→ Challenge: Rewrite everything from the start of the entries down through the line containing "point(252,175)" as a Markdown table with the columns Row and Line, numbering each row and leaving out any blank lines.

→ Listed entries:
· · · ·

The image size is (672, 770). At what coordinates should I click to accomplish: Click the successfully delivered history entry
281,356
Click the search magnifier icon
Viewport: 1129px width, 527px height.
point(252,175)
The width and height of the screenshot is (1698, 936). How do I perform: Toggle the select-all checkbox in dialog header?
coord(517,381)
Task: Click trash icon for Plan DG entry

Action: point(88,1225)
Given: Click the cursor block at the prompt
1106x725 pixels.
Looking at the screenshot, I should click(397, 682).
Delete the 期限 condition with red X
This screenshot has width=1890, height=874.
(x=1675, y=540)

· · · ·

→ Exercise result:
| Row | Line |
|---|---|
| 1 | The image size is (672, 770). At what coordinates should I click to accomplish: Click the successfully delivered history entry |
| 2 | 281,356 |
| 3 | Click the search magnifier icon |
| 4 | Viewport: 1129px width, 527px height. |
| 5 | point(252,175) |